Мать раздвигала траву палочкой — искала грибы, но грибов не было.
— А какие тут водятся? — спросил отец.
— Хозяйка говорила — маслята.
— Сомневаюсь, — сказал отец. — Здесь слишком сыро. Маслята любят, где посуше... и чтобы сосны, елочки.
— А я ракушку нашла! — закричала Ирочка.
— Это улитка, — сказал отец. — Улиточка, улиточка, где твоя калиточка?
— Еще, еще! — захлопала Ирочка в ладоши. — Еще чего-нибудь сочини.
— Выставила рожки. А где твои ножки? — продолжал отец.
— Еще!
— Да хватит вам, — сказала мать.
— Еще, еще!
— Сидит в ракушечке однаСлавная улитка,На лице ее виднаСлабая улыбка, —
на ходу сочинял отец, глядя на влажную рогатую мордочку, высунувшуюся из маленькой розовой раковины.
— Ой, здорово! — запрыгала Ирочка. — Я тоже буду стихи сочинять!
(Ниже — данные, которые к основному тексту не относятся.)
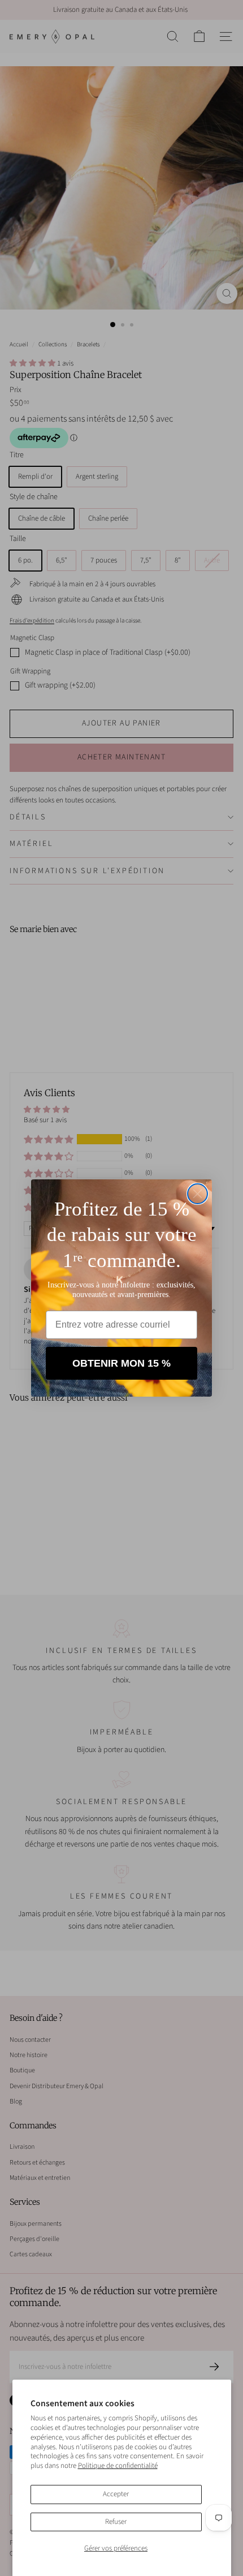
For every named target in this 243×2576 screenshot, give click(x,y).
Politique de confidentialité (118, 2466)
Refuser (116, 2522)
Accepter (116, 2494)
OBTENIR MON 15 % (121, 1363)
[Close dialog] (197, 1194)
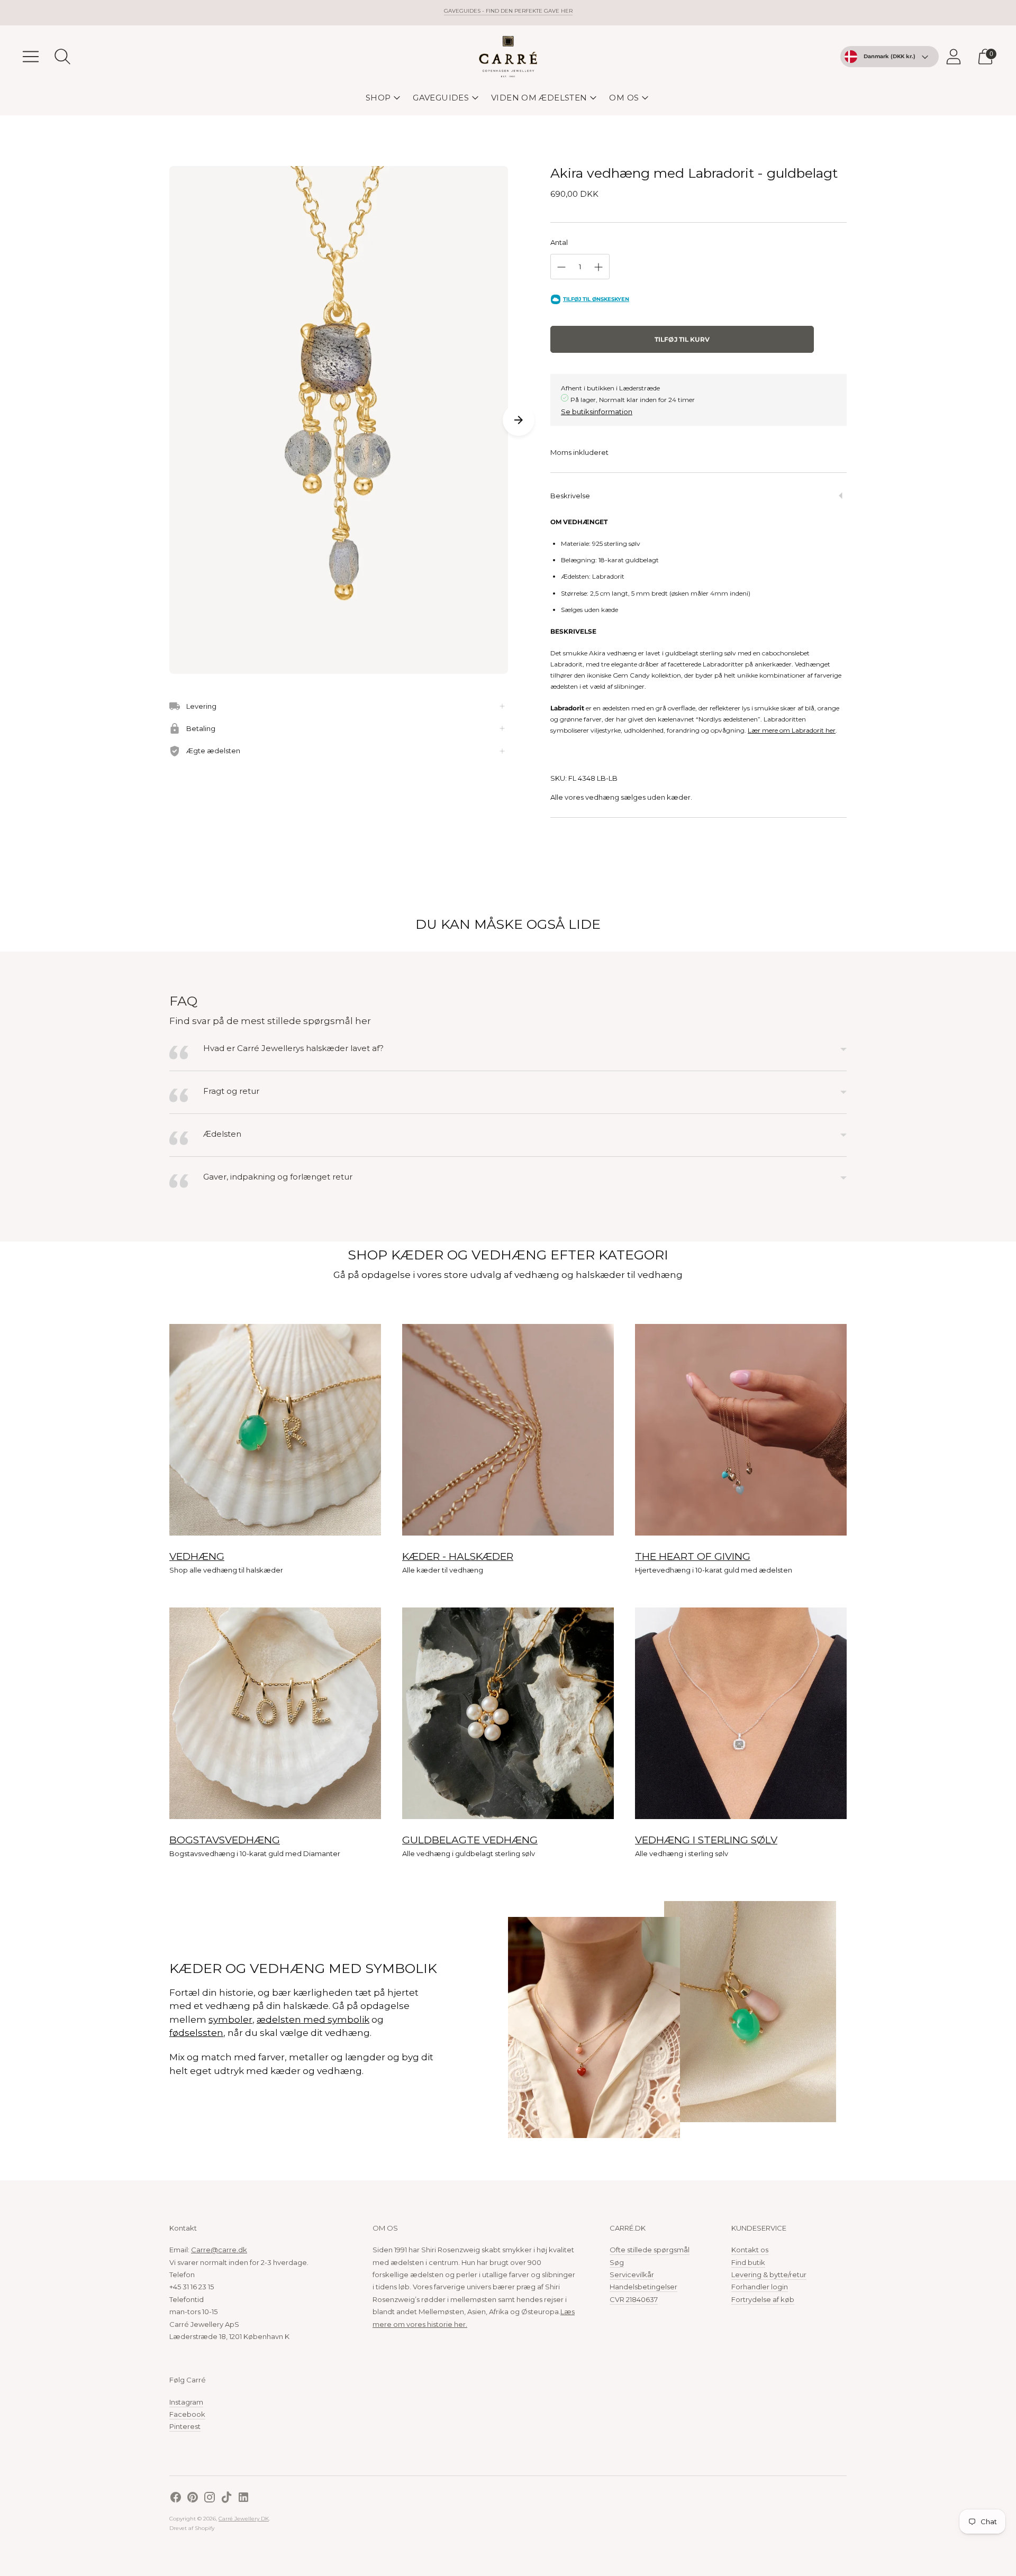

Улитка волнуется — раз! Улитка волнуется — два! Улитка волнуется — три!.. а дальше? — и она посмотрела на отца.
— Лесная стихия — замри! — сказал он. — Но так нечестно. Это, деточка, не творчество. Это плагиат. Надо не чужое переделывать, а свое сочинять... Ну, а где же обещанные грибы? — и он повернулся к жене... к бывшей.
— Да кто их знает, — отмахнулась Надя. — Я сама первый раз за грибами пошла. Может, дальше попадутся.
— Пошли в ту сторону, — предложил он. — Вон туда, где солнышко греет... там наверняка маслята.
— Все-то ты знаешь, — усмехнулась она. — Даже в грибах разбираешься.
— А как же, — и он быстро глянул на нее. — Я ведь детство провел в деревне, с бабушкой.
— Знаю, знаю, — кивнула она. — Сирота. Нестареющий романтик. Поэт-неудачник.
— Почему — неудачник? — удивился он.
— А кто же ты? Конечно, неудачник...
— Ошибаешься, — добродушно возразил он. — Я вот недавно новую поэму написал... А ты говоришь...
— Написал, но не напечатал, — сердито сказала она.
— Ну, разве это главное? — и он тихо рассмеялся.
Она что-то проворчала — он не расслышал. Некоторое время шли молча.
— Ты все в той же конторе? — спросила она, наконец.
— Бросил, — махнул он рукой, и опять рассмеялся.
— А где работаешь?
— Нигде.
— Как это — нигде? — она даже остановилась. — Чем же кормишься-то?
— А чем бог пошлет...
— Я серьезно!
— И я серьезно.
— Так, может, с тобой договор заключили? — ехидно спросила она. — Аванс, может, дали?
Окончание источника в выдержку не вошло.